## ZU ERLEDIGENDE AUFGABE
Übersetze den Satz „Häme ist hier wohlgemerkt unangebracht: Diese Angst ist nur allzu berechtigt.“ aus dem Text über die Polemik gegen den „Retrokatholizismus“ ins Englische.

## VORGEGEBENER TEXT
━━━
Zugespitzt ausgedrückt verrät die Polemik gegen den "Retrokatholizismus" also letztlich nur das tiefe Unbehagen jener kirchlichen Apparatschiks, in deren Denken Gott bestenfalls als gedankliches Konstrukt vorkommt - als Metapher, als Personifikation irgendwelcher "Werte" oder "Haltungen", für die die Institution Kirche steht oder stehen sollte - gegenüber Gläubigen, die von oder womöglich sogar mit Gott sprechen, als gäbe es Ihn wirklich. Zum Teil mag dieses Unbehagen daher rühren, dass diese Leute den Gläubigen ihren Glauben, der ihnen selbst so zutiefst fremd ist, schlichtweg nicht abkaufen und daher argwöhnen, es müssten sich irgendwelche finsteren Absichten dahinter verbergen. Zum Teil mag es sich um die ehrliche Überzeugung handeln, ein solcher "unaufgeklärter", "fundamentalistischer" Glaube schade der Kirche und stehe ihrer eigentlichen Aufgabe im Wege (welche das auch immer sein mag; Immobilien verwalten vielleicht?). Aber meine persönliche Einschätzung ist, dass sich zuunterst, mehr oder weniger schlecht verborgen unter rational und intellektuell klingen sollenden Positionierungen, die nackte Angst regt, dass die geschmähten "Fundis" und "Retrokatholiken" Recht haben könnten. Dass es diesen Gott, den sich die liberale Theologie glücklich vom Hals geschafft zu haben wähnte, am Ende doch gibt. Häme ist hier wohlgemerkt unangebracht: Diese Angst ist nur allzu berechtigt. Horrendum est incidere in manus Dei viventis, heißt es in Hebräer 10,31: Furchtbar ist es, in die Hände des lebendigen Gottes zu fallen.
━━━
## AUSZÜGE DER DATENSÄTZE
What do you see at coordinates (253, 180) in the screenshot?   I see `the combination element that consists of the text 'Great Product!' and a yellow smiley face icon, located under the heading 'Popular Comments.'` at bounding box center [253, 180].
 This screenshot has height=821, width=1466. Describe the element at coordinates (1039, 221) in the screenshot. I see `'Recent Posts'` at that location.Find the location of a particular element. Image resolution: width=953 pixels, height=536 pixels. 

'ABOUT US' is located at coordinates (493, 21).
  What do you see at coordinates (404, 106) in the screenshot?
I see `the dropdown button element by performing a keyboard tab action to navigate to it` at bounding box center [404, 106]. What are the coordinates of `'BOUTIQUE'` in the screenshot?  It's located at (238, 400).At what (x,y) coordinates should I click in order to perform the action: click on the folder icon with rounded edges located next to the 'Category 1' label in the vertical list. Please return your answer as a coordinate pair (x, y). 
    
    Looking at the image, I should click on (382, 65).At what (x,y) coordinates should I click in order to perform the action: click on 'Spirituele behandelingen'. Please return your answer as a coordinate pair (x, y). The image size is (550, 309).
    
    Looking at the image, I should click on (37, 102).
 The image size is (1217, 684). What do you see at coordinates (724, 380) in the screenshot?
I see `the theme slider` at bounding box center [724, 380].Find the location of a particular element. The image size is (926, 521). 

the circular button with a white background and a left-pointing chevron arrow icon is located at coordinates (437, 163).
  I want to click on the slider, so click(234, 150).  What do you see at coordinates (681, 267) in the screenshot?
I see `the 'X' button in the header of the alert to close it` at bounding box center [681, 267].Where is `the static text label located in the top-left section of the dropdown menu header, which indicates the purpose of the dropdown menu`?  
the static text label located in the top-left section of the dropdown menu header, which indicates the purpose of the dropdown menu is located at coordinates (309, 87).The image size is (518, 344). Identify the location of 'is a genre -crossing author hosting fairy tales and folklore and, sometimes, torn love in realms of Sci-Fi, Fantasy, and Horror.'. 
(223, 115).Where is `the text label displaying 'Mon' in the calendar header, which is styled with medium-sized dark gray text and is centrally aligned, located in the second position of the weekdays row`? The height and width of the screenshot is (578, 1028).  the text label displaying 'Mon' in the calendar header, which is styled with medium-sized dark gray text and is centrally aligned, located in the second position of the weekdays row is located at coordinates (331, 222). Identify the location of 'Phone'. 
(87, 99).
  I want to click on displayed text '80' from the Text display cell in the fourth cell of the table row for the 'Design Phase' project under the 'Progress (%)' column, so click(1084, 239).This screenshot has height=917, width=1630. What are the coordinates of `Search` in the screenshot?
━━━
## ANTWORT
Gloating is out of place here, mind you: this fear is all too justified.